Avoid special casing. Of course, there are different basic situations, such as analyzing color, grayscale and binary images. But if you’re doing one of these, try to avoid bifurcations where you go off on some branch and don’t return. If your processing is a tree with many branches, it is almost guaranteed to make serious mistakes, and to be difficult to tune.
Try to organize the processing as a pipeline, along which things are analyzed and changed. This is related to avoidance of special casing. Some images will not need some processing steps. Instead of using gotos, use a small set of integer and boolean parameters to select which processing stages an image is subject to. So if possible, let all the images follow the same “pipeline,” but have some require more stuff to be done along the way.

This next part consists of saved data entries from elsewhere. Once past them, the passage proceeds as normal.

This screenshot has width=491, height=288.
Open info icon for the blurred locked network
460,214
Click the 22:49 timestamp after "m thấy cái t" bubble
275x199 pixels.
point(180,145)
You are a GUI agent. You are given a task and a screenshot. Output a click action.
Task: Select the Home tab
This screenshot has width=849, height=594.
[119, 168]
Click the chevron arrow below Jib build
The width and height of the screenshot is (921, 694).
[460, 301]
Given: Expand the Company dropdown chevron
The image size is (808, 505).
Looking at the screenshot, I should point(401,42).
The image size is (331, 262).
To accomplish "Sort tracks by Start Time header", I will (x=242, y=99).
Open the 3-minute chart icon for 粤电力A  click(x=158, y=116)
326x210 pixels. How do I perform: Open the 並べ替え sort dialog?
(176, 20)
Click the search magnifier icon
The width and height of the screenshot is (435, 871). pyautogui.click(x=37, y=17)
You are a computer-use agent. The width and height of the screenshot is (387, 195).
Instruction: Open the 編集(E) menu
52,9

Don’t take the pipeline analogy too far. For example, don’t actually try to build it with small executables that pipe data through. This architecture is often useful for image processing, but it is not appropriate for image analysis, where decisions must be made, steps must be conditionally skipped, loops must be used to handle different parts of the image independently, and parameters must be passed in to each stage.
Use functions to perform specific tasks. For each task, try to make a stable interface that has the fewest number of arguments necessary to handle the cases that will be presented. But see the next item!
Do not bundle important parameters up in a class or data structure simply in order to hide them or to simplify the appearance of function interfaces. It can be undesirable to hide the salient parameters. If a function uses certain arguments (e.g., images, masks, thresholds, etc.), I prefer to have them explicitly in the call, because it’s easier to see exactly what is happening, to find mistakes, and to figure out how and where to tune things.